*** Source records ***
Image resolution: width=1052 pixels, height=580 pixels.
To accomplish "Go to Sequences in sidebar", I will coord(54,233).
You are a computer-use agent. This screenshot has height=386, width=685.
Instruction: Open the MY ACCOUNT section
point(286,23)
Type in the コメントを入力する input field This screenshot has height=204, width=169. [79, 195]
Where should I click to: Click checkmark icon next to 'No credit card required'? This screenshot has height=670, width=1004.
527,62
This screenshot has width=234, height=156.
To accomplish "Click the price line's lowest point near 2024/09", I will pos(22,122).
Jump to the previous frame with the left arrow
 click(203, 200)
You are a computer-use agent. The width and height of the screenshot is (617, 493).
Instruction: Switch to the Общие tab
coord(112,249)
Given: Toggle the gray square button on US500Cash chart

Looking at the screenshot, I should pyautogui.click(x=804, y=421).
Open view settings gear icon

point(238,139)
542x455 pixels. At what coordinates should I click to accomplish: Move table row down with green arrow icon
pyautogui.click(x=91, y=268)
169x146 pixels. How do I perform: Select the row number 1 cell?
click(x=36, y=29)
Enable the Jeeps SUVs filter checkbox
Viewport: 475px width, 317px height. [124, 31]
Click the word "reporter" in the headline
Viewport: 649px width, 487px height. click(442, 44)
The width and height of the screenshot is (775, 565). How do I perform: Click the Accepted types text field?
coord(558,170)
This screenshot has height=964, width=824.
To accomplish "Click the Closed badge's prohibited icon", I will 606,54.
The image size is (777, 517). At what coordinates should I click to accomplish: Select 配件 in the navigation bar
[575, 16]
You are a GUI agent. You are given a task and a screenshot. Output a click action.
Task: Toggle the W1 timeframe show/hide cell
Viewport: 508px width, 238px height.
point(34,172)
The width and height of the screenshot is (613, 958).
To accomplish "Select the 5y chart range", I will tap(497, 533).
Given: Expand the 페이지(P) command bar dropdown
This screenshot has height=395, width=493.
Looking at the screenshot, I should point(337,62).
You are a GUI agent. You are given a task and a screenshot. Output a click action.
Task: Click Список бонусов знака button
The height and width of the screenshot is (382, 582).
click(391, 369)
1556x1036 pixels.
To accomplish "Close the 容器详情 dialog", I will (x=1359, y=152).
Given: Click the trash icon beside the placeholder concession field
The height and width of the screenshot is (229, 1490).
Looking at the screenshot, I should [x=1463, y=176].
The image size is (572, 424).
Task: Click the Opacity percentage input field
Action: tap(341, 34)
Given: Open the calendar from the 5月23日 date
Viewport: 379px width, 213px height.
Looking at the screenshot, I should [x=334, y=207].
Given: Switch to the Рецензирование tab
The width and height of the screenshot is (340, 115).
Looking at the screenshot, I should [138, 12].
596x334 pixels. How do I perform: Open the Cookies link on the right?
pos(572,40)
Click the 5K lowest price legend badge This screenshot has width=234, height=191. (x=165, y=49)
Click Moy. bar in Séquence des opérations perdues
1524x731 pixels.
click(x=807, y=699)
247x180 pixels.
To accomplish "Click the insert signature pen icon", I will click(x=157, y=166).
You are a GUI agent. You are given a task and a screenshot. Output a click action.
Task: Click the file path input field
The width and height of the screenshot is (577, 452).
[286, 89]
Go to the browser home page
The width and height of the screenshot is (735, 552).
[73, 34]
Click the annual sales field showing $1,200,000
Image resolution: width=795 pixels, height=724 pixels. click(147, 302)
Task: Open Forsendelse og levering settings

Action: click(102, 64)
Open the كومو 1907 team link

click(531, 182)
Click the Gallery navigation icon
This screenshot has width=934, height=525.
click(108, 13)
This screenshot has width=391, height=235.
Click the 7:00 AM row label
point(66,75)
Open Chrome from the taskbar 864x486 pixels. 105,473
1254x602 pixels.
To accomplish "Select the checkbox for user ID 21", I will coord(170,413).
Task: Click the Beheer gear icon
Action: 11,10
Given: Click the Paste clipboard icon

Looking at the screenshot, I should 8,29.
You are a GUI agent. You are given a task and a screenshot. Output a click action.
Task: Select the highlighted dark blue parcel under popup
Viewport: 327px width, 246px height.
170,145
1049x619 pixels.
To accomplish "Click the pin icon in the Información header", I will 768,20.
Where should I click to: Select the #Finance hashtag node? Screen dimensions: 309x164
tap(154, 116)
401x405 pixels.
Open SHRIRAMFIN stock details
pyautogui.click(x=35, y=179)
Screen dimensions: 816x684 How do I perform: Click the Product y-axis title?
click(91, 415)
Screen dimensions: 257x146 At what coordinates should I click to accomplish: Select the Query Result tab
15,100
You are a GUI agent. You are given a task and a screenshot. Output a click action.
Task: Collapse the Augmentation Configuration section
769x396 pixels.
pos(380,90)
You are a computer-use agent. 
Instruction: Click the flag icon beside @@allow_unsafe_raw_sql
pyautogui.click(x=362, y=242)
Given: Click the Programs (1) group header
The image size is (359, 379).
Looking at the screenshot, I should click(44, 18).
***
Task brief: Please retype the top of the data exactly, down to and including the line that holds "Type in the", and nothing further.

Exercise answer:
Image resolution: width=1052 pixels, height=580 pixels.
To accomplish "Go to Sequences in sidebar", I will coord(54,233).
You are a computer-use agent. This screenshot has height=386, width=685.
Instruction: Open the MY ACCOUNT section
point(286,23)
Type in the コメントを入力する input field This screenshot has height=204, width=169. [79, 195]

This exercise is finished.